▸ Goal of the exercise:
Please tally the lines in the data below that contain the string "click", treating uppercase and lowercase as different, and reply with the number alone.

-=-=-

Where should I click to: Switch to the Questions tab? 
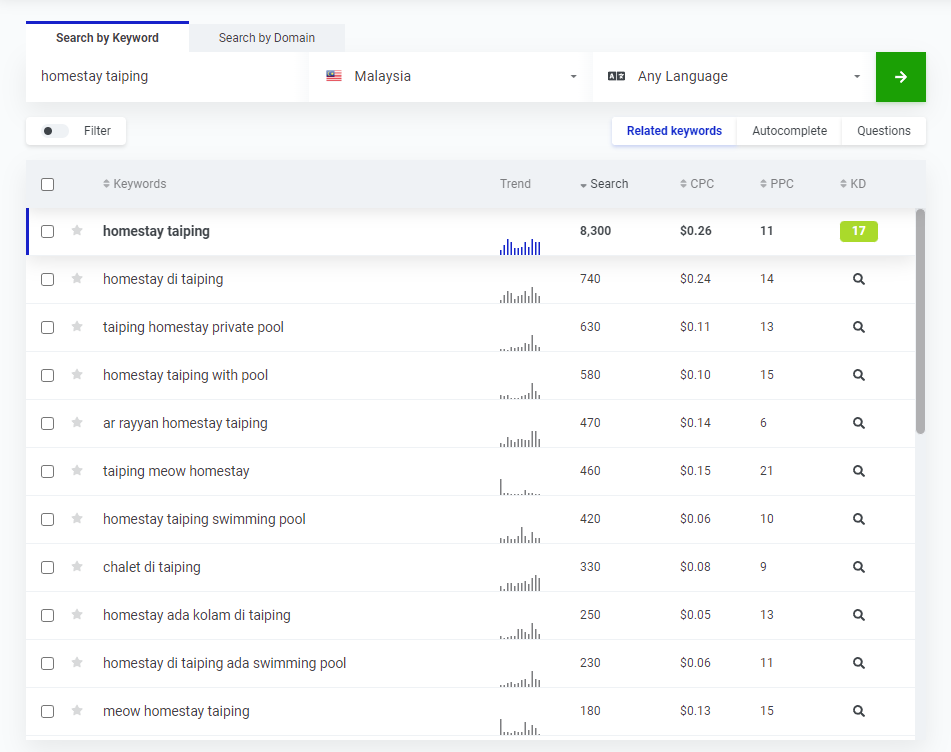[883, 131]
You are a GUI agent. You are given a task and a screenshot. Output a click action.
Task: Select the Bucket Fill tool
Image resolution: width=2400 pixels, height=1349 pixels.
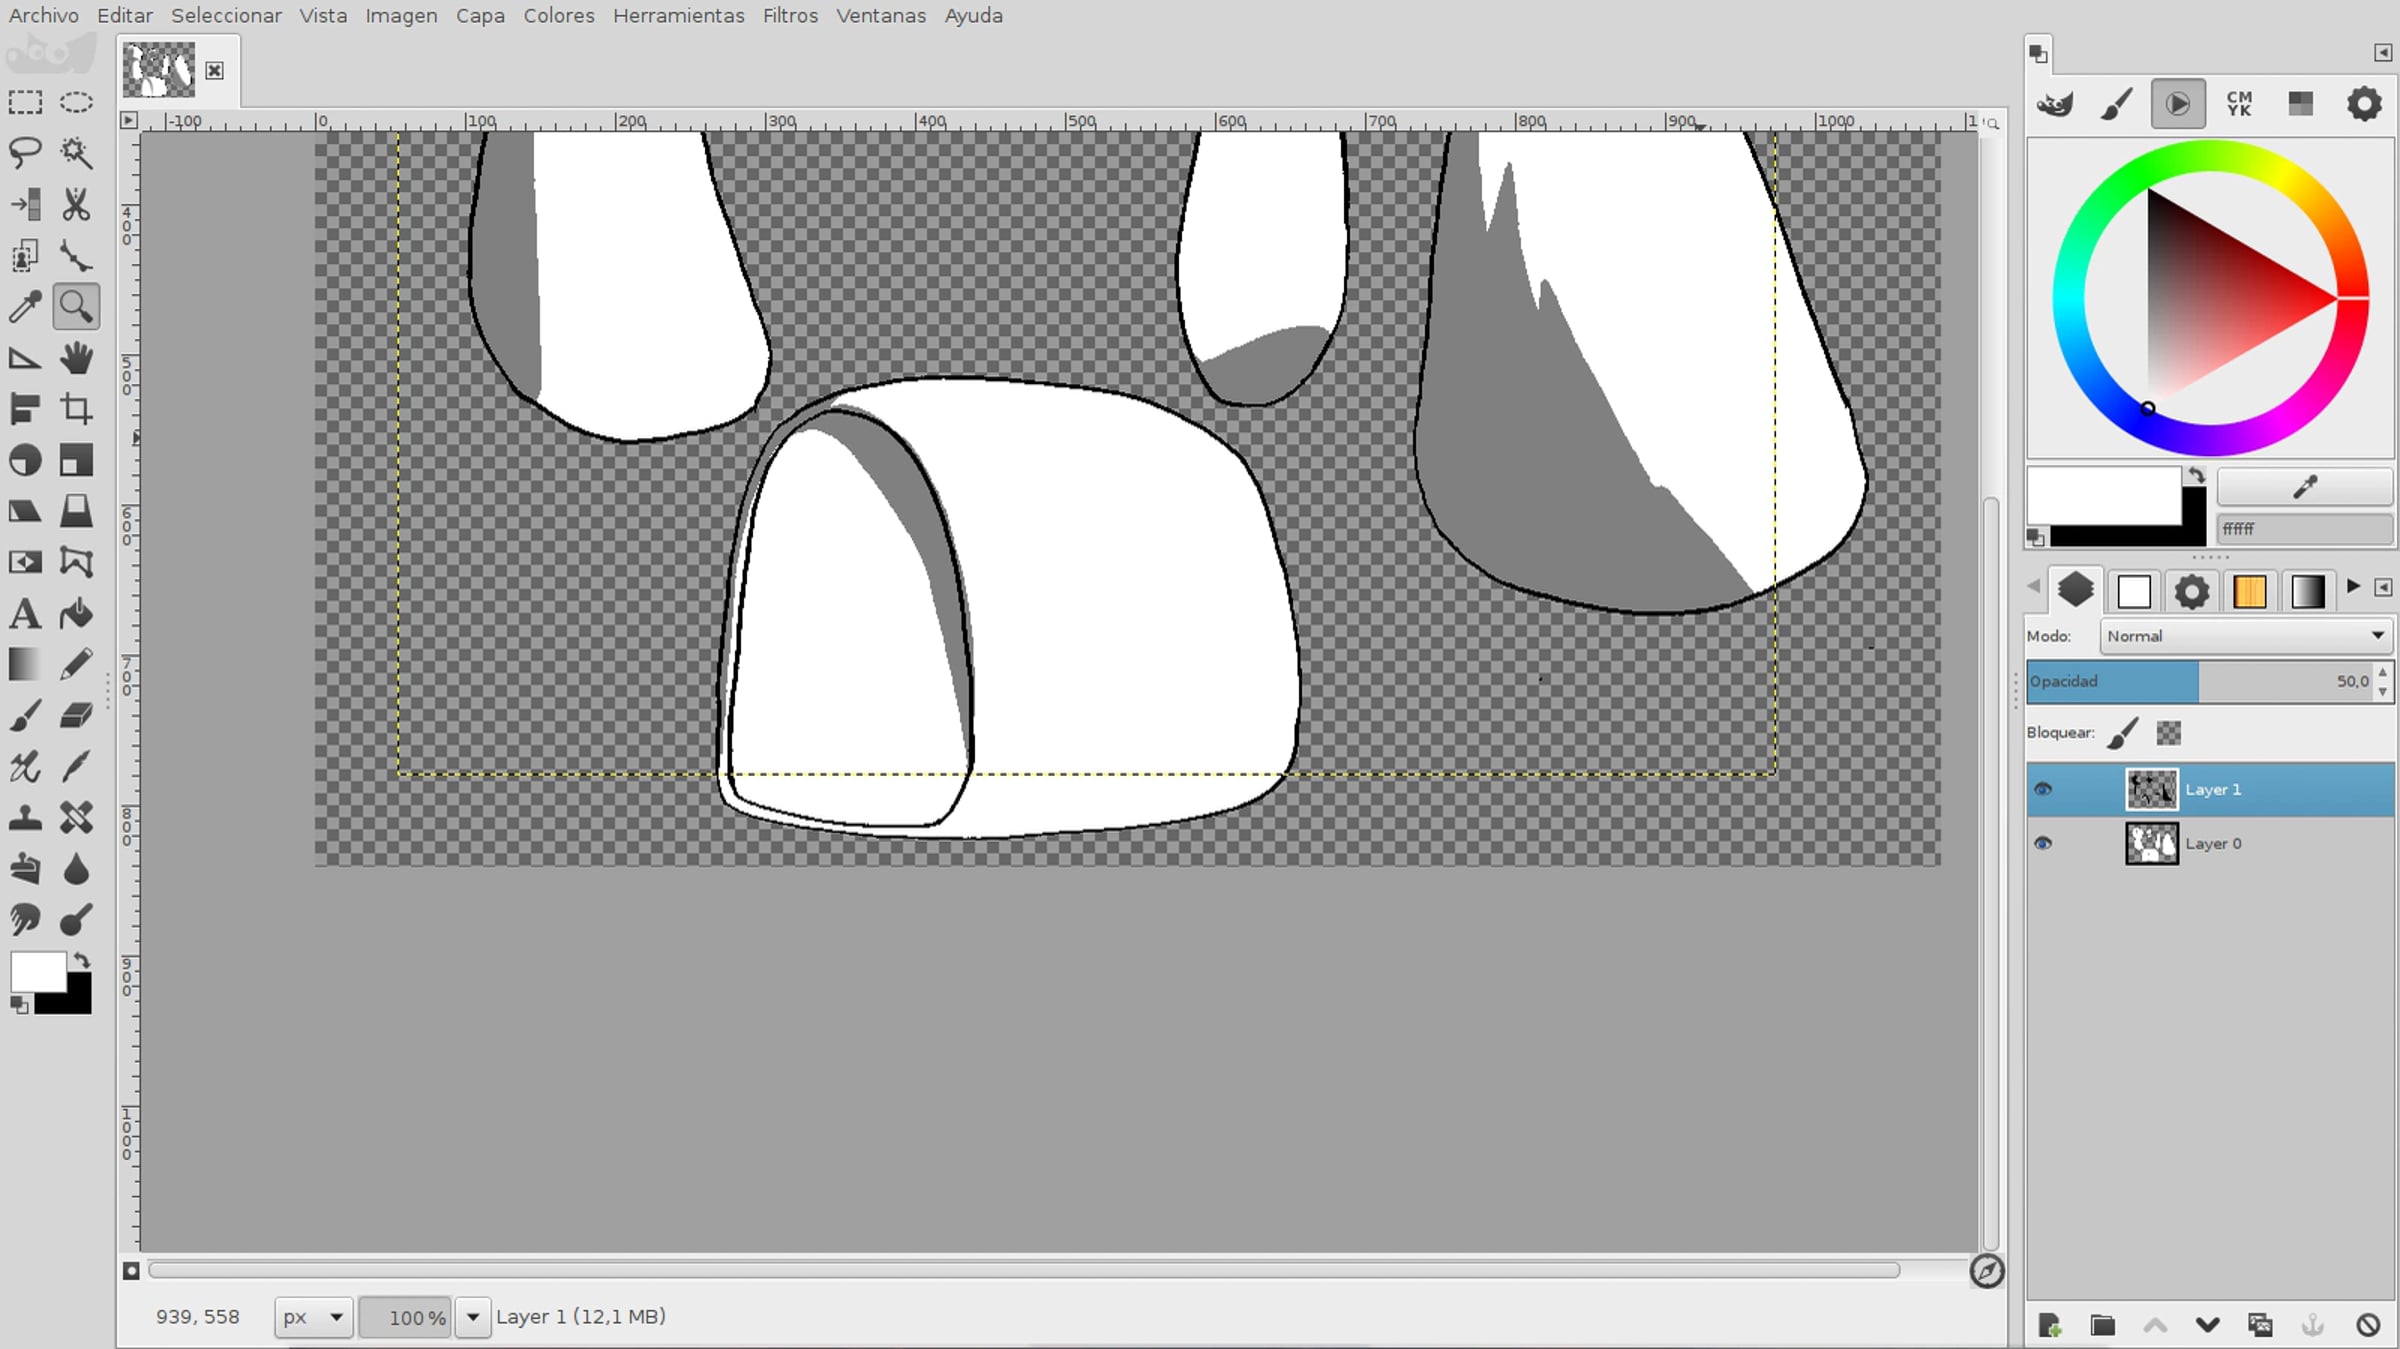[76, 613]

-=-=-

▸ Answer to this task:
2